Phage display selection has been used for directed evolution of antibody fragments. However, variants with binding affinity cannot be always identified due to undesirable enrichment of target-unrelated variants in the biopanning process. Here, our goal was to obtain functional variants by deep sequencing and machine learning from a phage display library where functional variants were not appropriately enriched. Deep sequencing of the previously biopanned pools revealed that amplification bias might have prevented the enrichment of target-binding phages. We performed a sequence similarity search based on the deep sequencing analysis so that the influence of bias was decreased, leading to discovery of a variant with binding affinity, which could not be discovered by a conventional screening method alone.
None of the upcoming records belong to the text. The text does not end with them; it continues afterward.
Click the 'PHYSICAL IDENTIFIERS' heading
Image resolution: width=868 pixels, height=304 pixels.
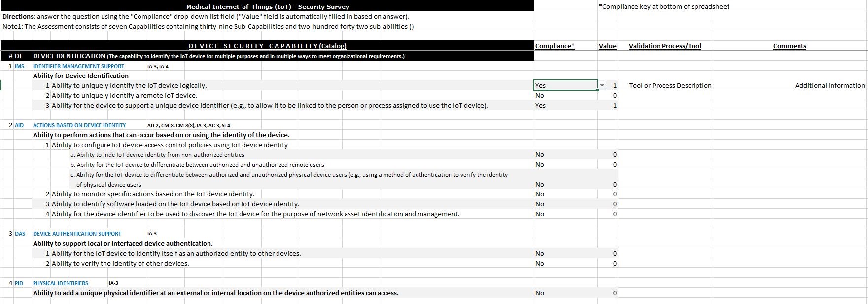point(61,283)
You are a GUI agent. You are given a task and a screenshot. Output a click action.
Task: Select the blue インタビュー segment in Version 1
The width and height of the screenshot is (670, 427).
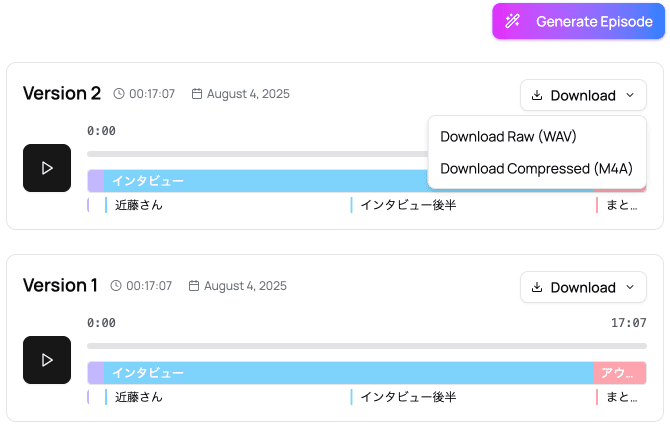(x=348, y=373)
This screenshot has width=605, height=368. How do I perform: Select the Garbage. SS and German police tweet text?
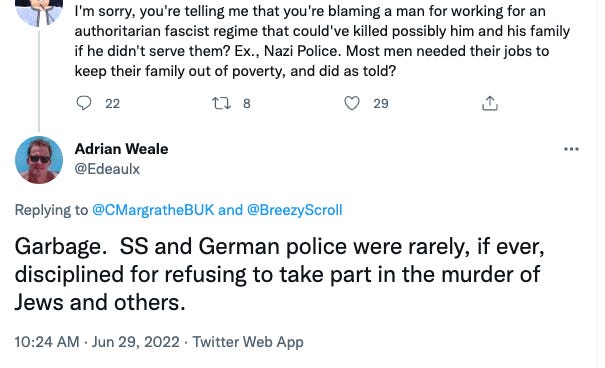click(x=279, y=274)
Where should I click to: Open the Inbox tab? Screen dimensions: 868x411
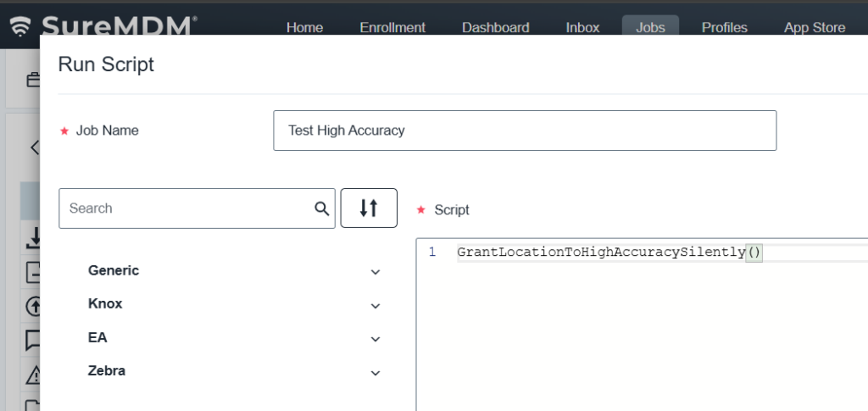click(x=582, y=27)
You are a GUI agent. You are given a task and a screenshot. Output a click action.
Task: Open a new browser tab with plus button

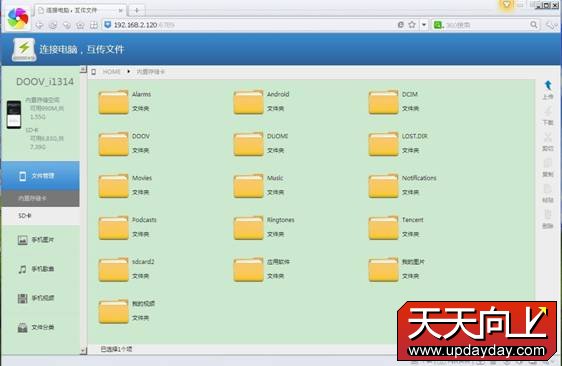[x=137, y=10]
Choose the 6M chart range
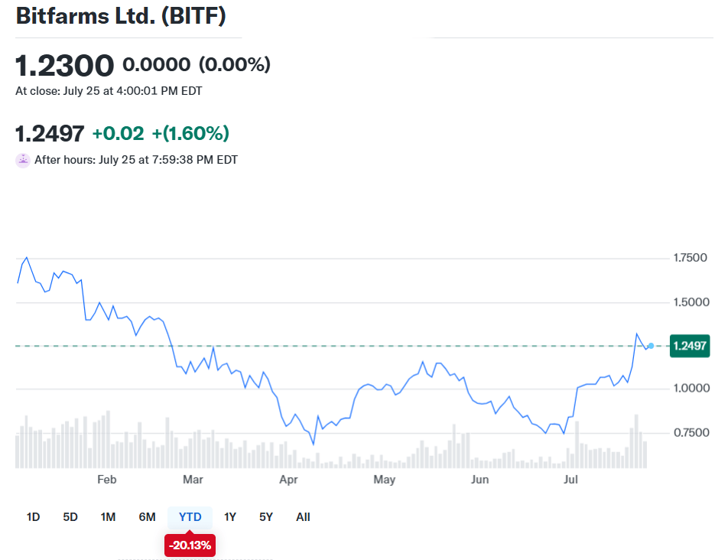728x560 pixels. coord(147,517)
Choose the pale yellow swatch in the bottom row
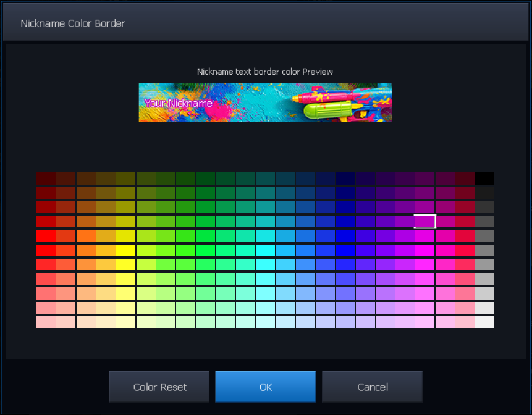532x415 pixels. [125, 322]
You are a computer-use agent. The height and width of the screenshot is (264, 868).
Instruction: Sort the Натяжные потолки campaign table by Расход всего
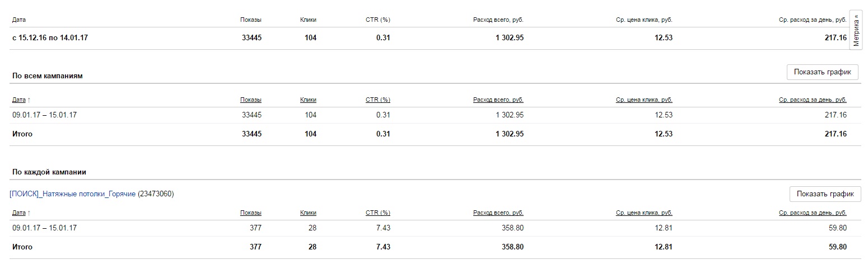click(x=498, y=213)
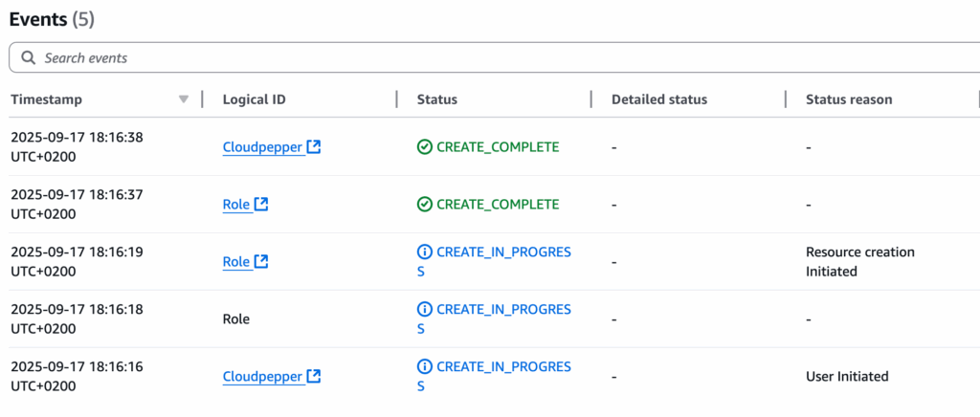
Task: Toggle Timestamp column sort arrow
Action: pos(183,99)
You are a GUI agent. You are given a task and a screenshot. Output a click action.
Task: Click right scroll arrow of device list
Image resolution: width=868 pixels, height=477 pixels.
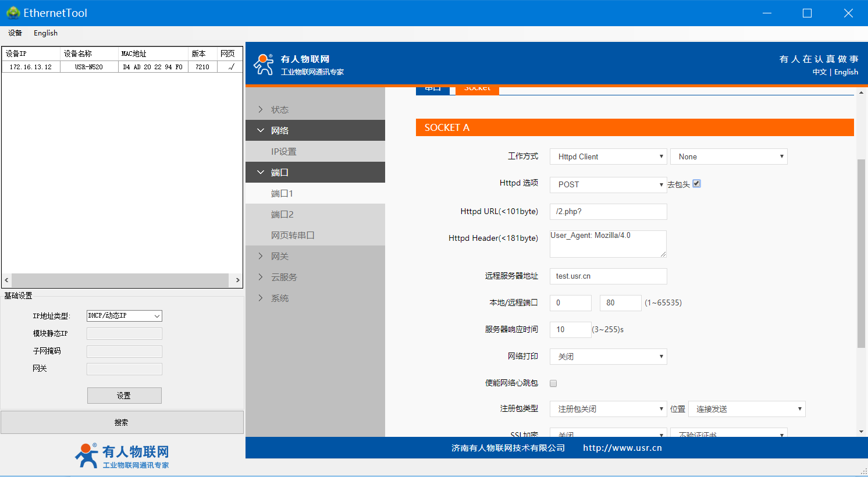tap(237, 280)
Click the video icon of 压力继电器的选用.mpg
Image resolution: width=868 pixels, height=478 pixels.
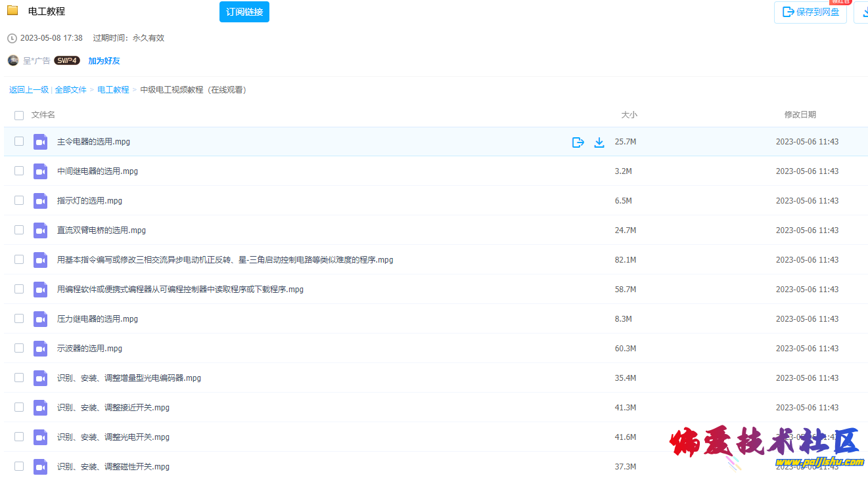[40, 318]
We applied machine learning to the deep sequencing data; the machine learning proposed effective mutations for increasing affinity, allowing us to identify a variant with improved affinity (EC50 = 3.46 μM). In summary, we present the possibility of obtaining functional variants even from unfavorably enriched phage libraries by using deep sequencing and machine learning.
通过深度测序和机器学习从不利富集的噬菌体展示选择中发现抗体片段并进行亲和成熟。
噬菌体展示选择已被用于抗体片段的定向进化。然而,由于在生物筛选过程中不希望富集与靶标无关的变异,具有结合亲和力的变异并不总是被识别出来。在这里,我们的目标是通过深度测序和机器学习从功能变体没有适当丰富的噬菌体展示库中获得功能变体。对先前生物筛选池的深度测序显示,扩增偏差可能阻止了靶结合噬菌体的富集。我们在深度测序分析的基础上进行了序列相似性搜索,减少了偏倚的影响,从而发现了一个具有结合亲和力的变异,这是传统筛选方法无法发现的。我们将机器学习应用于深度测序数据;机器学习提出了增加亲和力的有效突变,使我们能够识别出具有提高亲和力的变体(EC50 = 3.46 μM)。总之,我们提出了通过使用深度测序和机器学习从不利富集的噬菌体文库中获得功能变体的可能性。
本文章由计算机程序翻译,如有差异,请以英文原文为准。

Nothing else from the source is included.